Trabajo por hacer ::
1. Indica si cada afirmación concuerda con el fragmento sobre la causalidad, respondiendo sí o no y citando literalmente las palabras que lo deciden: (a) El físico nació en 1879. (b) El impulso de indagar causas se atribuye únicamente a las tribus helénicas. (c) Hoy se cree en dioses que detienen el sol para que se ganen batallas.
2. Repite tal cual el pasaje del fragmento sobre la causalidad que va desde "Einstein, Marx y" hasta llegar a "causa y efecto.".

##### Fragmento mostrado #####

Einstein, Marx y los momentos exactos de la causalidad, el 14 de marzo de 1879 nació el relevante físico; el filósofo murió cuatro años después, el 14 de marzo de 1883
Es difícil determinar el momento en que, como civilización, dejamos de culpar a los dioses por lo que observábamos y no entendíamos, y nos pusimos a darle explicación racional, que es buscar la relación de causa y efecto.
En Occidente se le suele atribuir a las tribus helénicas el origen de todo, aunque otras tribus de Europa y el Asia Menor también tuvieron el mismo impulso indagador, con suerte similar a la de los habitantes del Hélade. De más está decir que hoy sabemos que en todos los confines geográficos, desde Asia, hasta las civilizaciones prehispánicas de este hemisferio, indagar racionalmente en las relaciones de causa y efecto fue común, por ser común a la condición humana.
Aún en aquellos casos en que la necesidad de la
sobrevivencia nos impuso la necesidad de saber qué provoca lo que observamos,
el origen último de los fenómenos seguía siendo, por siglos, el lugar en el que
refugiar la existencia de lo divino. Ese refugio sigue ahí, de seguro en
nuestra siquis, a pesar de que en la realidad objetiva su lugar físico es cada
vez más remoto, y su necesidad para explicar ese universo objetivo nunca ha
sido más innecesario.
Largo y heróico ha sido el camino que hemos recorrido
para que hoy sea sentido común, consciente o no, que la realidad existe y se
entiende ajena a voluntades supranaturales subjetivas y, en muchos casos,
caprichosas. Hoy no se cree en dioses que detengan el sol para que se ganen
batallas, o lancen rayos y truenos hacia la tierra por ira momentánea, o lleven
en carroza al sol, durante un nictémero. Nuestra suerte, todita, está echada en
esta tierra, sujeta a la idea hegeliana de que la libertad es conciencia de la
necesidad.

##### Datos proporcionados #####

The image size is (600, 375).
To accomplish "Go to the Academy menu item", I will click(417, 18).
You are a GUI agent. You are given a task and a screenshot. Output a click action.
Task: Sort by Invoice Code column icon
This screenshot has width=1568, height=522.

#####

Problemas resueltos ::
1.
(a) Sí: "el 14 de marzo de 1879 nació el relevante físico".
(b) No: "otras tribus de Europa y el Asia Menor también tuvieron el mismo impulso indagador".
(c) No: "Hoy no se cree en dioses que detengan el sol para que se ganen batallas".

2.
Einstein, Marx y los momentos exactos de la causalidad, el 14 de marzo de 1879 nació el relevante físico; el filósofo murió cuatro años después, el 14 de marzo de 1883
Es difícil determinar el momento en que, como civilización, dejamos de culpar a los dioses por lo que observábamos y no entendíamos, y nos pusimos a darle explicación racional, que es buscar la relación de causa y efecto.